━━━━━ INPUT RECORDS ━━━━━

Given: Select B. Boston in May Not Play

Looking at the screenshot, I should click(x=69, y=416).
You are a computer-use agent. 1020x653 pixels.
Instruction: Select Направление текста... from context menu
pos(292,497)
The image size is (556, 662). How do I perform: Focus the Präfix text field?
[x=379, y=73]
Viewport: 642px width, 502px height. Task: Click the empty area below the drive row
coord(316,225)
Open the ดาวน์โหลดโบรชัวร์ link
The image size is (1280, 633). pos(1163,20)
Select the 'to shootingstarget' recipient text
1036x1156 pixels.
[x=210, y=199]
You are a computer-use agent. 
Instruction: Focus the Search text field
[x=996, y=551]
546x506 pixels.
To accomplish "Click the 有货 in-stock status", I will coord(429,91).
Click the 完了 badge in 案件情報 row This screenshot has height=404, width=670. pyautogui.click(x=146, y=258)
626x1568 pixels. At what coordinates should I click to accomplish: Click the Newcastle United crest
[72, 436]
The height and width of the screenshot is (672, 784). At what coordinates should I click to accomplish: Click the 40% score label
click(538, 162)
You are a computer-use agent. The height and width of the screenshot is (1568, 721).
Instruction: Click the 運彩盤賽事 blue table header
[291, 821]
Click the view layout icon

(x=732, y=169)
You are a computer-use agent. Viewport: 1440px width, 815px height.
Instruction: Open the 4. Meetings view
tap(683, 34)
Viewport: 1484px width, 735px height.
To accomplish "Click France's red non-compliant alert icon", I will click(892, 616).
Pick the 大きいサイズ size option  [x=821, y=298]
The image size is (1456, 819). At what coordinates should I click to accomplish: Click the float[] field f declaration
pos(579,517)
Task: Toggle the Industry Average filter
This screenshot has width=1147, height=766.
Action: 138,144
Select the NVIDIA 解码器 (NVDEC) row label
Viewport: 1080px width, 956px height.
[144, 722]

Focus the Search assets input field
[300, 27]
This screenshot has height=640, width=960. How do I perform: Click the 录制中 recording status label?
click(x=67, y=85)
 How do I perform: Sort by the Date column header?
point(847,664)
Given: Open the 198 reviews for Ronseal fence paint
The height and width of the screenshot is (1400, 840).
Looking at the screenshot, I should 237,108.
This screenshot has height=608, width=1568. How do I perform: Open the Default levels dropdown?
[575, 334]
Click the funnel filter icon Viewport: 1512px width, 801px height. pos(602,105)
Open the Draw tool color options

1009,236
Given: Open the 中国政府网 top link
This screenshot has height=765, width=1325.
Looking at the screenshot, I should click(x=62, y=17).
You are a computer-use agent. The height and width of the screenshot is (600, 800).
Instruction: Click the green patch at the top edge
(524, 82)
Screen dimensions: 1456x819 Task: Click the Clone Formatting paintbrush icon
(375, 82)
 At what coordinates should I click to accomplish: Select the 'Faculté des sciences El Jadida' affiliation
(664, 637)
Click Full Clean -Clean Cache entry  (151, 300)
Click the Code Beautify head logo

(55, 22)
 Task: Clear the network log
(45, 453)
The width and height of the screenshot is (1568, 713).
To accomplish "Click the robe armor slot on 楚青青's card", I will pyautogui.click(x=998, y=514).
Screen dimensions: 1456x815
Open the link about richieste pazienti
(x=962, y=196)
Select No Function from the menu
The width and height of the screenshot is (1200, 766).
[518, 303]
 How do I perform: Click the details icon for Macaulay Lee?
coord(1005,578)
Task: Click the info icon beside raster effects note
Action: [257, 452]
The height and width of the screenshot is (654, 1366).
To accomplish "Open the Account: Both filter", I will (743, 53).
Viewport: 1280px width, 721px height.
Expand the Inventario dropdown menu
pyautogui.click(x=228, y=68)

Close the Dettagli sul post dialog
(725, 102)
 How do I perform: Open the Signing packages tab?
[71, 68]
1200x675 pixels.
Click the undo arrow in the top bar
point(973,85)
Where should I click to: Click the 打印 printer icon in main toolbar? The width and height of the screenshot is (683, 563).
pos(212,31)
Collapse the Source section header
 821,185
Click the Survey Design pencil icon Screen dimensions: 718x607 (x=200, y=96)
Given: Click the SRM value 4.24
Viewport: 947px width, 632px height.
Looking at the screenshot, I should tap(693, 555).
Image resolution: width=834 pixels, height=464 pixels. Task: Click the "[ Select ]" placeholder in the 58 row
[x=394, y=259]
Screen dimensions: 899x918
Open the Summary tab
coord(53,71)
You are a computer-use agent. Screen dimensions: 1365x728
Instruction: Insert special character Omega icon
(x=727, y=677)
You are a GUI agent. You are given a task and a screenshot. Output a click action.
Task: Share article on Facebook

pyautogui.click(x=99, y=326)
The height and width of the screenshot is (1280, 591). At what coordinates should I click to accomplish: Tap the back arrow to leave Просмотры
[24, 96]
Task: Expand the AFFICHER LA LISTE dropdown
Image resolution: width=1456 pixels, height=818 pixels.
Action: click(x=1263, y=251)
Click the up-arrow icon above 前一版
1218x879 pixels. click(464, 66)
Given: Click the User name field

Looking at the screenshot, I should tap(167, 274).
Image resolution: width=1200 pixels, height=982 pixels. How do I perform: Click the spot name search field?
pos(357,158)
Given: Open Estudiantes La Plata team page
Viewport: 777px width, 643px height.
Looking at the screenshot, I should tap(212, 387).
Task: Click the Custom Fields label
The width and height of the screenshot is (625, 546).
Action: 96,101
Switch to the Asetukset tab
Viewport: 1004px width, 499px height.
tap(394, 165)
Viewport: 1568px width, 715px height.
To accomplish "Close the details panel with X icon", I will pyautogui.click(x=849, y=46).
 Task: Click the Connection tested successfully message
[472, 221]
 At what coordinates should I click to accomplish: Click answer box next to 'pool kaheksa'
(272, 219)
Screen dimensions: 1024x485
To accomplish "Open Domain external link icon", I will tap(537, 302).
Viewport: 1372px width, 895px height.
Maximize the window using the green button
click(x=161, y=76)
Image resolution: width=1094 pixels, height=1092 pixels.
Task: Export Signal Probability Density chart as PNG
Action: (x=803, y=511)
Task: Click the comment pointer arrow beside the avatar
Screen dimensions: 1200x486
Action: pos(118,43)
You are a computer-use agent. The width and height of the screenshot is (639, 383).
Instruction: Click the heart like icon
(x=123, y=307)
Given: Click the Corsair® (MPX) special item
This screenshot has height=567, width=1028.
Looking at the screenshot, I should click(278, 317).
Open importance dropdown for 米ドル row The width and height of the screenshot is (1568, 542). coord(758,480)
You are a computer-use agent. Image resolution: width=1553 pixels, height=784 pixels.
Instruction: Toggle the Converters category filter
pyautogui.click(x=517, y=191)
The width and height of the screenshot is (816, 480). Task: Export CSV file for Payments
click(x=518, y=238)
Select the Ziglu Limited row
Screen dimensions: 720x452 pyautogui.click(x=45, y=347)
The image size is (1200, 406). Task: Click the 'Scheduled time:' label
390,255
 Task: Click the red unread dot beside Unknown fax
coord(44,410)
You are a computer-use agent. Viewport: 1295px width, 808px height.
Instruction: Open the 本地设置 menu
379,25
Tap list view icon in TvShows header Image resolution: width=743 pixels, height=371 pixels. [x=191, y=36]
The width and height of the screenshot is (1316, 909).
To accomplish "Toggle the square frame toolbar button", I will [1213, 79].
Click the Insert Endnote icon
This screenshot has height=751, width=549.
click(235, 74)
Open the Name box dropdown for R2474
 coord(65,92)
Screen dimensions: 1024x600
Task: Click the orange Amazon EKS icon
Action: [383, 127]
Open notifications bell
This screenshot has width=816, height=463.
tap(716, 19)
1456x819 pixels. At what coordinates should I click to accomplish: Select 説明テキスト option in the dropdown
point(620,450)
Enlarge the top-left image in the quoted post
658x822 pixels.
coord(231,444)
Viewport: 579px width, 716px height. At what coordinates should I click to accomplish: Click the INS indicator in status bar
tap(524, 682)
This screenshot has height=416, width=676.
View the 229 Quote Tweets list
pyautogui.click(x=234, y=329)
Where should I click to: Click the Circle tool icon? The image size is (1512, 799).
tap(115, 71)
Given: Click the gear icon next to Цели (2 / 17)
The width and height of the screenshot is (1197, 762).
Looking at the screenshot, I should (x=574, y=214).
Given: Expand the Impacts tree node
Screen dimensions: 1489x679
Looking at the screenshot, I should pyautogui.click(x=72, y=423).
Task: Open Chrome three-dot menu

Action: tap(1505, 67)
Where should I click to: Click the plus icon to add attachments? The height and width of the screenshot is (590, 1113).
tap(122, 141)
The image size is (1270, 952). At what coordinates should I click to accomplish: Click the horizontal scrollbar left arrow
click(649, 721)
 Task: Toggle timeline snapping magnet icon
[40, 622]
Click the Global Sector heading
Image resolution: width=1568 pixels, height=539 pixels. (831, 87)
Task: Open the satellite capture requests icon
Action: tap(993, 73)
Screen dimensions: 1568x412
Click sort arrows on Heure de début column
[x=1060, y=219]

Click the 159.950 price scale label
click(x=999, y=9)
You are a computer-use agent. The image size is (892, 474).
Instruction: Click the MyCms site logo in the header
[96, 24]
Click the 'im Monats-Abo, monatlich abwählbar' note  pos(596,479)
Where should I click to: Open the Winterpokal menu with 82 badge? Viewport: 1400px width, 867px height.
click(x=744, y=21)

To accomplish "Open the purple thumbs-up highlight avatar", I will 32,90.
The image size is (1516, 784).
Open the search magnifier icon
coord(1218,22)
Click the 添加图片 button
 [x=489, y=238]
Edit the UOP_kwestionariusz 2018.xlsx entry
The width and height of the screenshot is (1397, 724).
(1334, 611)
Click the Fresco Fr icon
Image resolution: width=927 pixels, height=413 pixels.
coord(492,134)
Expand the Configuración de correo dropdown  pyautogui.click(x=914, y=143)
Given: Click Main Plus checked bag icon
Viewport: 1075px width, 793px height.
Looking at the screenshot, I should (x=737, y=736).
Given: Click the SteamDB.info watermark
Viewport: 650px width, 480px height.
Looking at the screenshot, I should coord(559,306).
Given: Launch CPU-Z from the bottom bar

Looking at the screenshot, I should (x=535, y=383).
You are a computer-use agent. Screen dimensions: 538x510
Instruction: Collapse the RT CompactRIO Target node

━━━━━

Gather every line in the records above that contains the word "Insert", and copy each one in full.

Instruction: Insert special character Omega icon
Click the Insert Endnote icon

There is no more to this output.